Poet and visual artist, Allan Peterson’s most recent book is This Luminous, New and Selected Poems, finalist for the Oregon Book Award. Some other titles include Precarious, All the Lavish in Common, winner of the Juniper Prize, and Fragile Acts, a finalist for the National Book Critics Circle Award. He lives and writes in Ashland, Oregon. www.allanpeterson.net
Ciaran O’Driscoll’s tenth poetry collection, Angel Hour, begins with a waking up poem, a gradual reclaiming, an antientropic assurance of the power of reexperience. From that first poem, “A Single Sound,” readers awaken as well to the range of O’Driscoll’s observations and sensibilities. “ …listening to this reminder that I am / outrider of returning consciousness, / herald of all things.” A lover of word play and verbal roundabouts, he is always making the inward outward, whether commenting on the Pandemic or questioning an olm, a blind salamander. Weather, water, and wildlife interact intuitively in the poet’s reflections; a page can become a blue lake, an owl a librarian, a man can talk to a cow. The territory covered in the collection’s poems is also broad, emotionally and geographically: Budapest, Italy, Croatia, the Canaries, Chicago’s O’Hare airport, and of course, his own Ireland. Appearances of classical and heavenly figures fit naturally amid personal recollections. O’Driscoll is a giver and receiver of insights on common behavior in revealing stories and reminiscences, all done with wit and humor. One longer poem, “Interior Man,” creates a mythic drama of how animals got on to those prehistoric walls. “Descendants, come and see this shrine: it speaks / a tribe’s survival and the hands that made / a fading fire yield ghosts of animals.” In a shorter poem, “The Heart in the Wall,” the poet opts for a spare and illuminating poignancy. The title poem recollects images from another long ago waking up: angels assembled in an inviting pathway upward, and then the thunder spoke decisively, “ I remember how they stood / in rank with their backs to me / on a road of golden clouds…” In Angel Hour, O’Driscoll makes the most of such inspired guidance.
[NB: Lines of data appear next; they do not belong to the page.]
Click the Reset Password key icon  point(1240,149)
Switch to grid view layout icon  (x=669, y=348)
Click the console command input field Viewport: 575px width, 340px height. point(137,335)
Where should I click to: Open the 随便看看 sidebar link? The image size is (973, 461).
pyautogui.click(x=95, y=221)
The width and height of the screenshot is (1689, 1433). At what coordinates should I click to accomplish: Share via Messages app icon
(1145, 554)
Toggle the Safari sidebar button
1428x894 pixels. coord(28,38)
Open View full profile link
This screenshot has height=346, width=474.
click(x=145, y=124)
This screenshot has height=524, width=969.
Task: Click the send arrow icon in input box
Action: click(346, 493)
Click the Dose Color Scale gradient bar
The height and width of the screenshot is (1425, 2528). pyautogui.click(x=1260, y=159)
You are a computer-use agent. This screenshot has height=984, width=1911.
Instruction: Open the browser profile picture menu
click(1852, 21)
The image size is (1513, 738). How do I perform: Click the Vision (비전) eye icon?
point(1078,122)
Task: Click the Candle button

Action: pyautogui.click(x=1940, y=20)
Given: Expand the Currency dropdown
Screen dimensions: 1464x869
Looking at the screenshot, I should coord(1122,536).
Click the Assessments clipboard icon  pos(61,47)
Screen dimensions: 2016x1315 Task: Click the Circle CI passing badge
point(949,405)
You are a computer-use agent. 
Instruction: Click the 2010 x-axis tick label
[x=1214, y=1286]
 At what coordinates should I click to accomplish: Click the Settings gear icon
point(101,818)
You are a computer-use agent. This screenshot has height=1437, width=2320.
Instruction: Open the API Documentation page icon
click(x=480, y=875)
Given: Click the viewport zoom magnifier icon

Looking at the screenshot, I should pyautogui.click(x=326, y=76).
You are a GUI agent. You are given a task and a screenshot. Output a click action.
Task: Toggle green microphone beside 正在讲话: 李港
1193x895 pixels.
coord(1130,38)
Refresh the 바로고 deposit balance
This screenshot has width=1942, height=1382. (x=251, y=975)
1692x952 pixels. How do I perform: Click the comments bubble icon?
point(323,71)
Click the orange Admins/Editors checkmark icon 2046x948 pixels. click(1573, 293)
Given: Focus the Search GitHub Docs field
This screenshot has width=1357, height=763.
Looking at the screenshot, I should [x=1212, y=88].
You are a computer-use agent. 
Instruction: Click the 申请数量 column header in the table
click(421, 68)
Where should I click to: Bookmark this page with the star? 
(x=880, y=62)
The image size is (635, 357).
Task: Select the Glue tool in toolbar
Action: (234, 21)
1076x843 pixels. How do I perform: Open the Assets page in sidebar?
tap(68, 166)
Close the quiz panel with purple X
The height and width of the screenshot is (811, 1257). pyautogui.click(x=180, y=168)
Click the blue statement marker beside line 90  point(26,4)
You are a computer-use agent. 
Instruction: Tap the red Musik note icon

CIARAN O’DRISCOLL lives in Limerick, Ireland. A member of Aosdána, he has published ten books of poetry, including Gog and Magog (1987), Moving On, Still There: New & Selected Poems (2001), and Life Monitor (2009). His work has been translated into many languages. His fourth collection, The Old Women of Magione, was translated into Italian in 2006, and a Selected Poems in Slovene translation was published in 2013. His work has also featured in special Irish issues of European and American literary journals. Liverpool University Press published his childhood memoir, A Runner Among Falling Leaves (2001). His novel, A Year’s Midnight, was published by Pighog Press (2012). He blogs at blog.ciaranodriscoll.ie His most recent publication is his seventh full collection of poems, Angel Hour (SurVision Books, 2021).